2.9.3 Initialization Status

When activating the BSL, the following settings take effect:

  • Stop watchdog timer
  • Disable all interrupts (GIE = 0)
  • V1.10
    The stack pointer is not modified, except when it points to an excluded memory area. If so, it is initialized to 021Ah.
    V1.30 or higher
    The stack pointer is not modified if the BSL is called by the program through the warm-start vector.
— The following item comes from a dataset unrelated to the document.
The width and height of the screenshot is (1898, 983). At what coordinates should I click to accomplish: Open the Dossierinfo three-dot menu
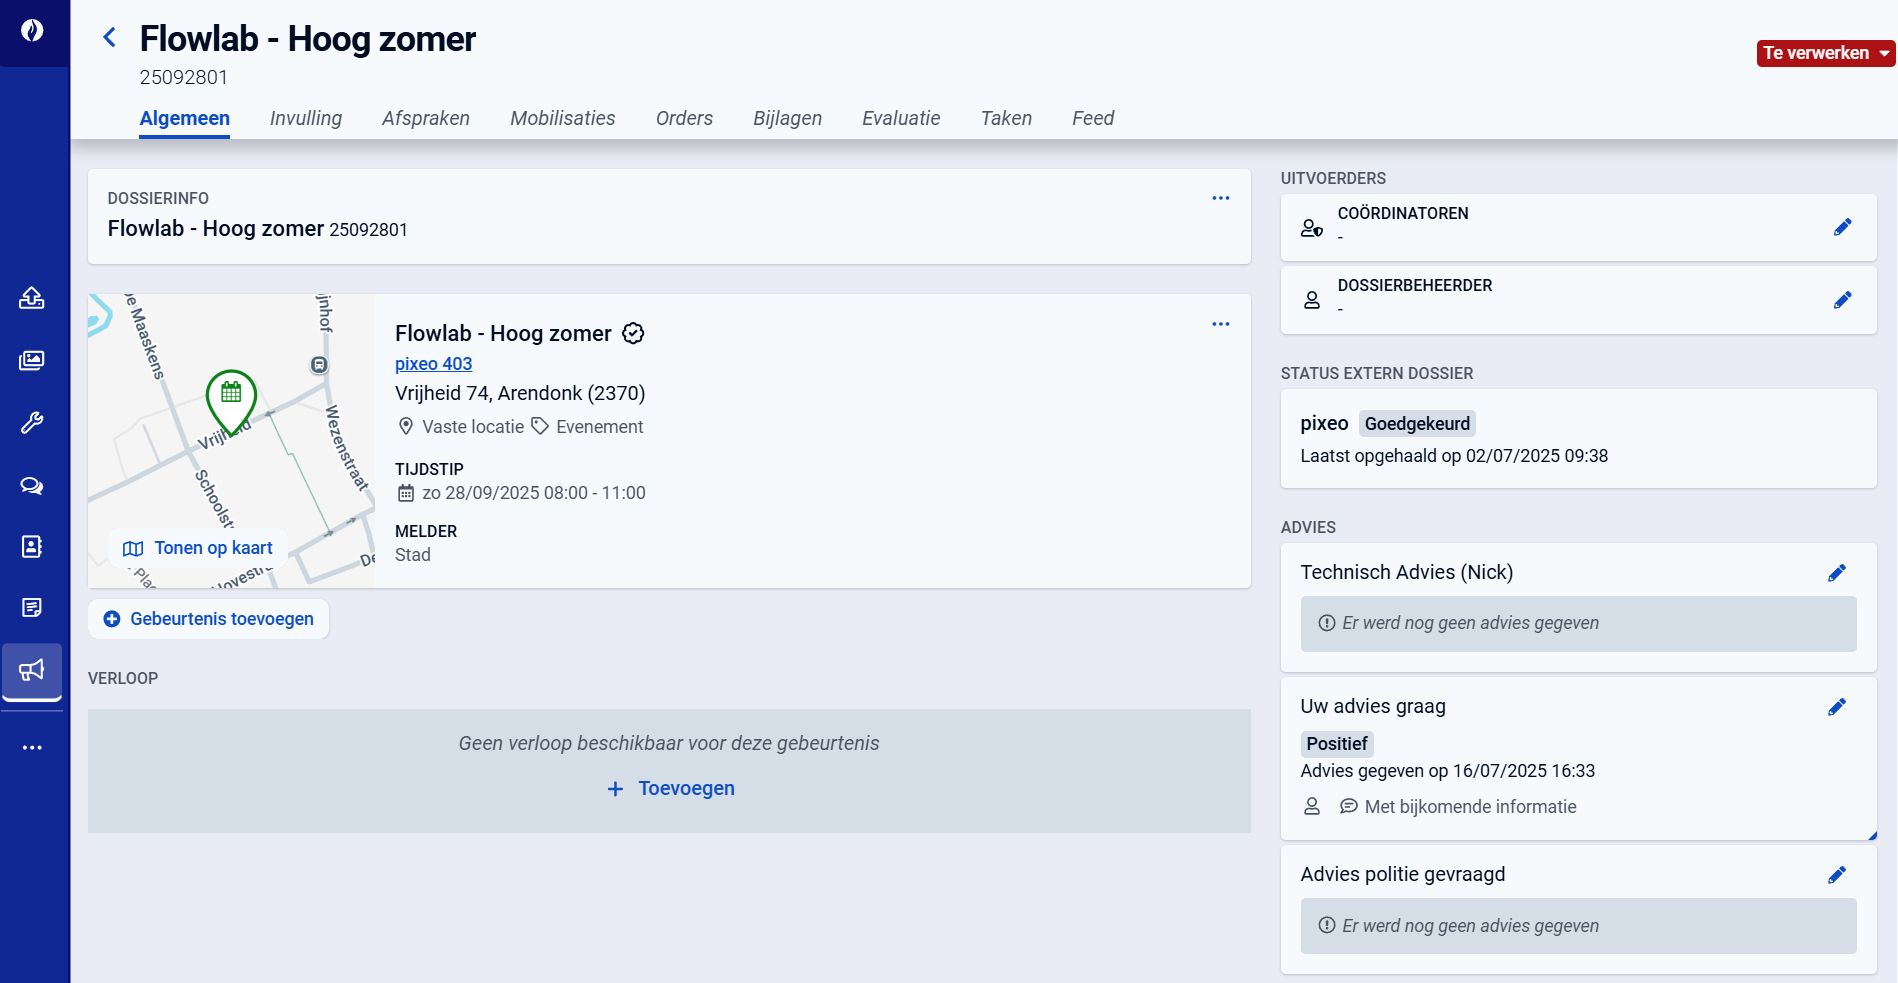tap(1220, 198)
It is initialized to 0220h if the BSL starts by the BSL RESET sequence or is called by the program through the cold-start vector.
  • F1xx
    Determine basic clock module so that minimum frequency is 1.5 MHz:
    BCSCTL1 = 85h (RSEL = 5, XT2Off = 1)
    DCOCTL = 80h (DCO = 4, MOD = 0)
    BCSCTL2 = 00h only at cold start
    SR: SCG1 = 00h (SMCLK on) only at cold start
    F2xx
    Determine basic clock module so that minimum frequency is 1.5 MHz:
    BCSCTL1 = 88h (RSEL = 8, XT2Off = 1)
    DCOCTL = 80h (DCO = 4, MOD = 0)
    BCSCTL2 = 00h only at cold start
    SR: SCG1 = 00h (SMCLK on) only at cold start
    F4xx
    Determine FLL oscillator and system clock so that minimum frequency is 1.5 MHz:
    SCFI0 = 00h (D = 0, FN_x = 0)
    SCFI1 = 98h (N_DCO)
    SCFQCTL: (M = 0)
    SR: SCG0 = 1 (FLL loop control off)
    FLL_CTL1 = 00h only at cold start
  • SW-UART: Timer_A operates in continuous mode with MCLK source (Div = 1)
    CCR0 used for compare
    CCTL0 used for polling of CCIFG0
  • TX pin is set to output high for RS232 idle state
  • RX pin is set to input
  • Password-protected commands are locked (only at cold start)

After system initialization, the BSL is ready for operation and waits for the first synchronization sequence (SS) followed by a data frame containing the first BSL command.